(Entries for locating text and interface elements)
● ● ●

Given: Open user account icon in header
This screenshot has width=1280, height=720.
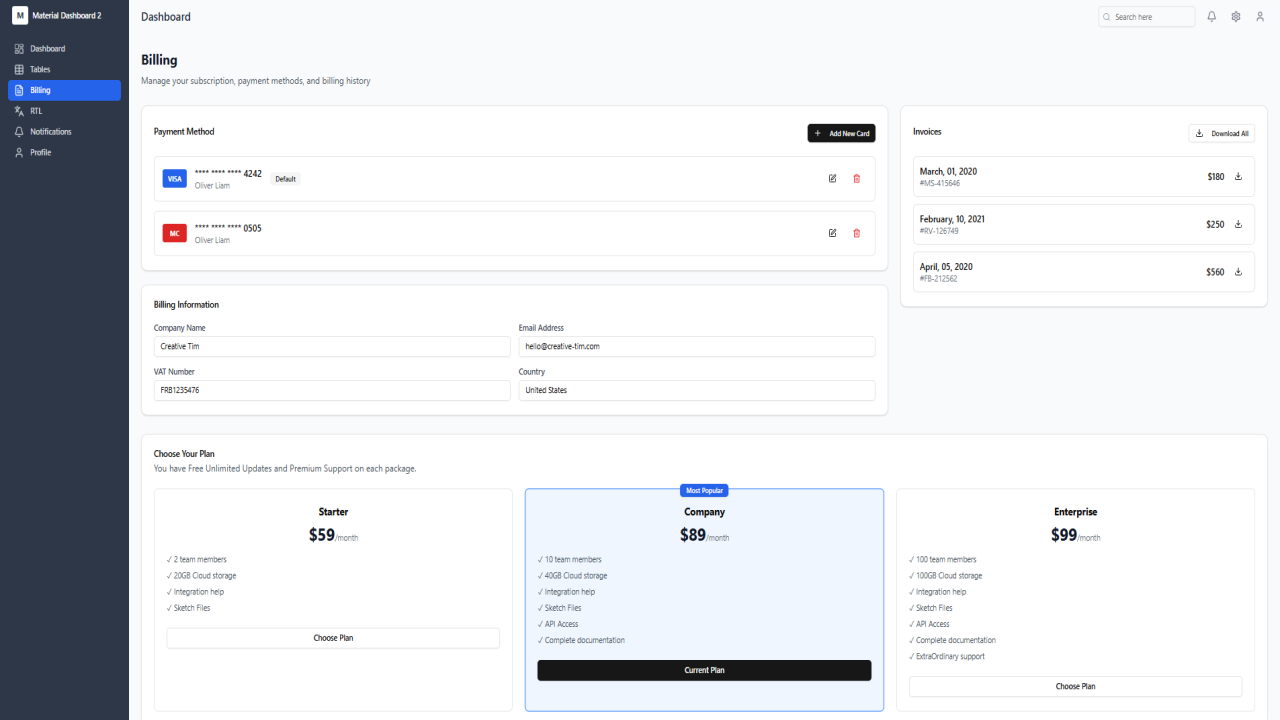Looking at the screenshot, I should tap(1260, 17).
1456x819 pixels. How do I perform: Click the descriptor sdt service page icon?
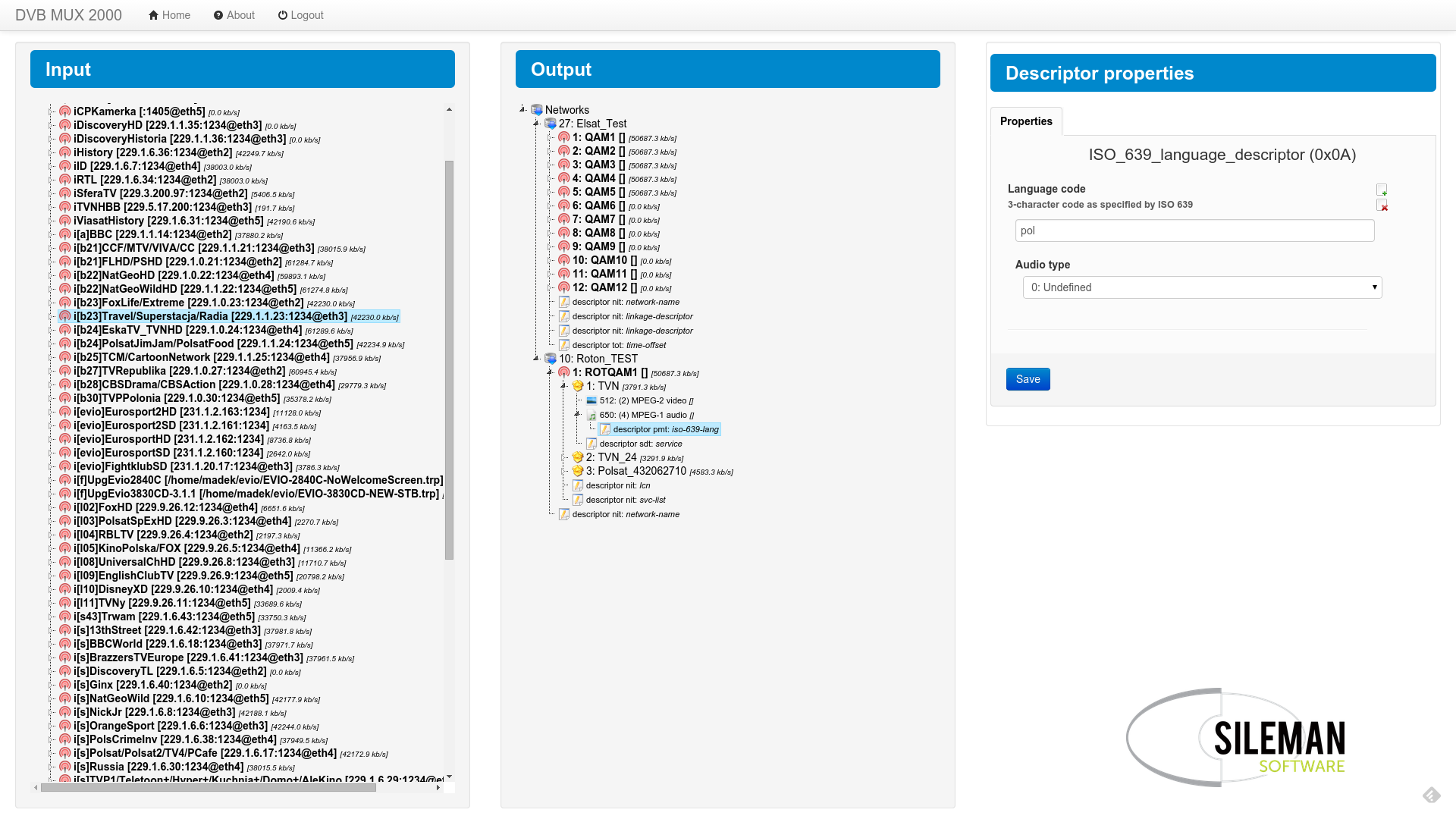coord(592,444)
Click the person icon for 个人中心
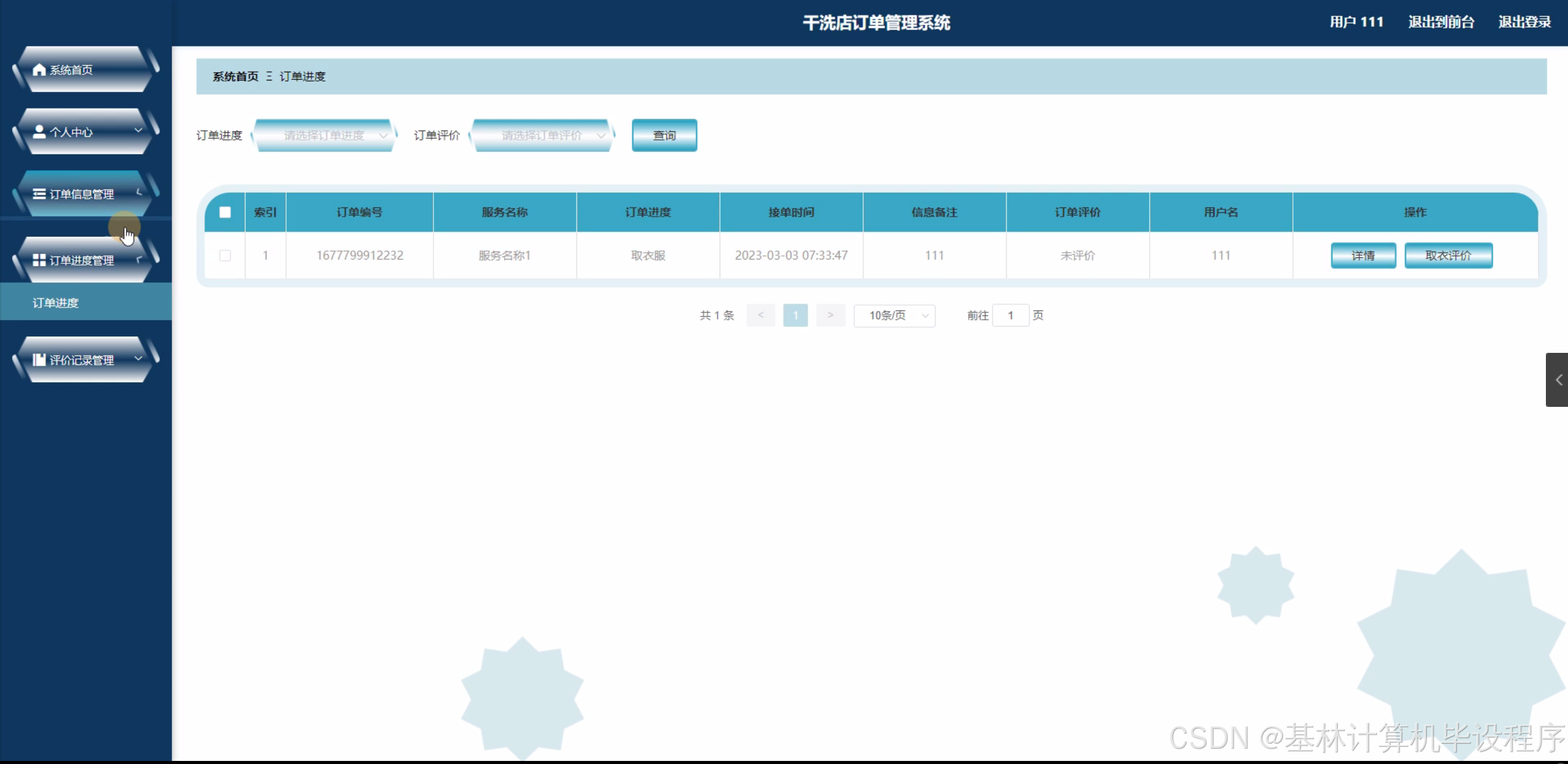This screenshot has height=764, width=1568. pyautogui.click(x=39, y=132)
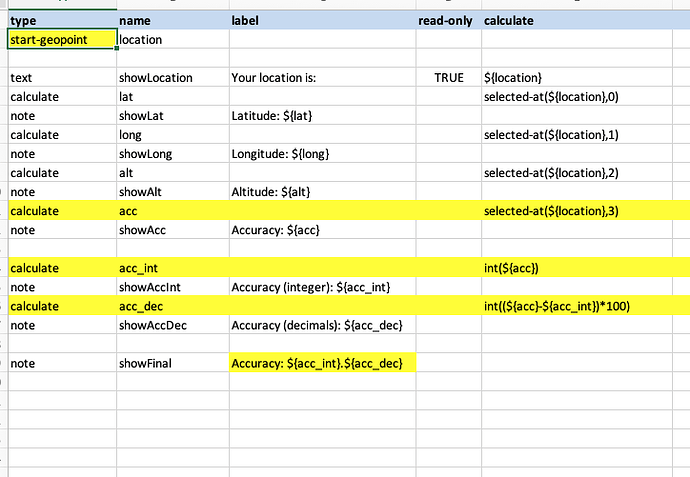Click the yellow 'Accuracy: ${acc_int}.${acc_dec}' cell

click(x=320, y=363)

● ● ●

Put every line of the entries above into a JSON list of strings, one string per line, with blank lines omitted. Leave the pictures out of the answer.

### Final result
[
  "Given: Open user account icon in header",
  "This screenshot has width=1280, height=720.",
  "Looking at the screenshot, I should tap(1260, 17).",
  "1456x819 pixels. How do I perform: Click the descriptor sdt service page icon?",
  "coord(592,444)",
  "Click the person icon for 个人中心",
  "This screenshot has height=764, width=1568. pyautogui.click(x=39, y=132)",
  "Click the yellow 'Accuracy: ${acc_int}.${acc_dec}' cell",
  "click(x=320, y=363)"
]